Сейчас проводятся клинические исследования, в основном в США, для метастатической формы меланомы. Адепт этого направления в Америке – бывший хирург‑онколог Стив Розенберг. Он показал, что 50% пациентов, уже не отвечающих ни на какие методы лечения, реагируют на CAR‑T положительно. Объективный ответ получен у 10% пациентов. Это обнадеживает. Но не стоит забывать о том, что CAR‑T – весьма дорогой метод. «Биокад» заявлял, что создание одного индивидуального препарата может обойтись в 16 млн рублей. А чем терапия дороже, тем меньше пациентов смогут ее получить. Но в любом случае CAR‑T надо развивать, не забывая и о других видах иммунотерапии.
– И «Биокад», и «Р‑Фарм» сотрудничают по проекту CAR‑T с научными институтами – НМИЦ им. В.А. Алмазова и ПМГМУ им. И.М. Сеченова. Вам фармкомпании не предлагали поработать вместе?
– С «Биокадом» мы работаем по клиническим исследованиям иммуноонкологических препаратов.
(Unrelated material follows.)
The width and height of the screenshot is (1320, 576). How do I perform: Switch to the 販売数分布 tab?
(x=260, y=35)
Наш продукт интересен фармкомпаниям, но они тоже неспособны объять необъятное, поэтому готовы вкладываться в разработку на паритетных началах а у нас пока такой возможности нет. Кроме того, по сравнению с CAR‑T наша технология сложнее с организационной точки зрения: чтобы работать с истощенной иммунной системой, нужно иметь свою клинику и штат врачей.
– Вы рассматриваете в перспективе создание на базе НМИЦ онкологии лаборатории полного цикла, способной обеспечивать вакцинами другие клиники?
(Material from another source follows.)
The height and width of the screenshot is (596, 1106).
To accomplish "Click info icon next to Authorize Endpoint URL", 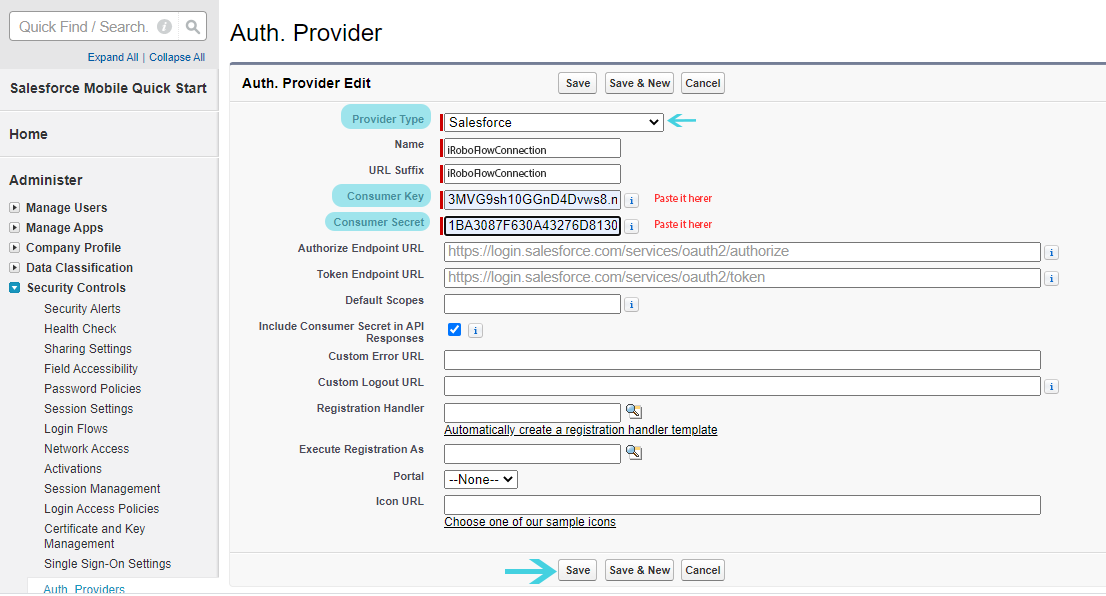I will (x=1051, y=252).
– Конечно, такие планы есть. Но в нынешних неопределенных условиях мы пока можем только объединиться с коллегами. В ближайшее время мы организуем Ассоциацию биомедицинских клеточных продуктов, как раз призванную развивать полный цикл производства, – ради снижения стоимости вакцин и других продуктов. В Петербурге есть почти все для этого – я имею в виду предприятия, которые производят компоненты для вакцины. Для организации полного цикла нужно лицензировать производство, получить сертификат GMP, все это требует для начала нормативного обоснования, а затем финансов. Сейчас готовится Национальная программа по борьбе с онкозаболеваниями, надеюсь, и на наше направление получится изыскать средства.
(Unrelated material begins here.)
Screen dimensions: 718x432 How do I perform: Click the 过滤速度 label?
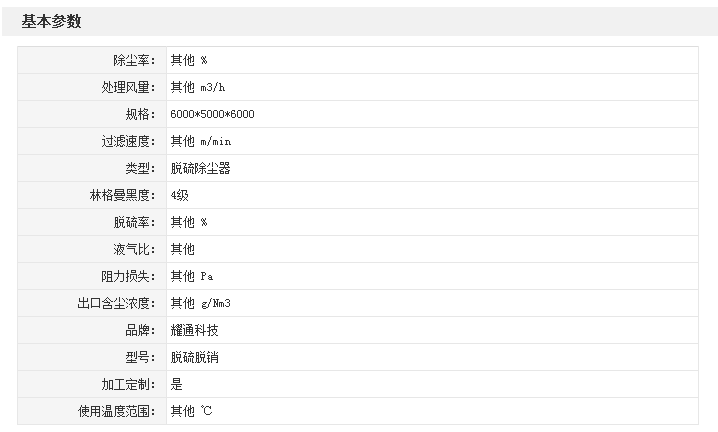129,141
– У ассоциации уже есть конкретные предложения по развитию отрасли?
– Да, мы подготовили целый пакет различных уточнений и предложений. Важно обозначить в подзаконных актах, каким образом будет осуществляться лицензирование производства, какие требования следует предъявлять к средам и самому продукту, какую подготовку должны иметь биотехнологи. Кроме того, мы предлагаем Минздраву сохранить уже существующие наработки. Важно, чтобы нас не отбросили снова на экспериментальную стадию. Проверить еще раз эффективность разработок можно, главное, чтобы в целом процесс не останавливался.
– Когда вы ожидаете принятия закона о минимально манипулируемых клеточных продуктах?
– Мы понимаем, что документ будет принят в обозримом будущем, и надеемся, что он будет более тщательно проработан, чем 180‑ФЗ. Мы в любом случае сделаем все, чтобы ему соответствовать. Но самым важным остается вопрос финансирования. Как обычно бывает? Научное учреждение разрабатывает и передает компетенции клинике или фармкомпании. Мы не против такого пути, но необходимо, чтобы разработки и их авторы достойно финансировались. Зарплаты в науке и в практической сфере кратно разнятся, и не в пользу ученых. А мы готовим специалистов не для того, чтобы они куда‑то ушли. Мы не бедствуем, зарабатываем как можем сами, также лаборатория получает дополнительные средства из бюджета Центра, но тем не менее.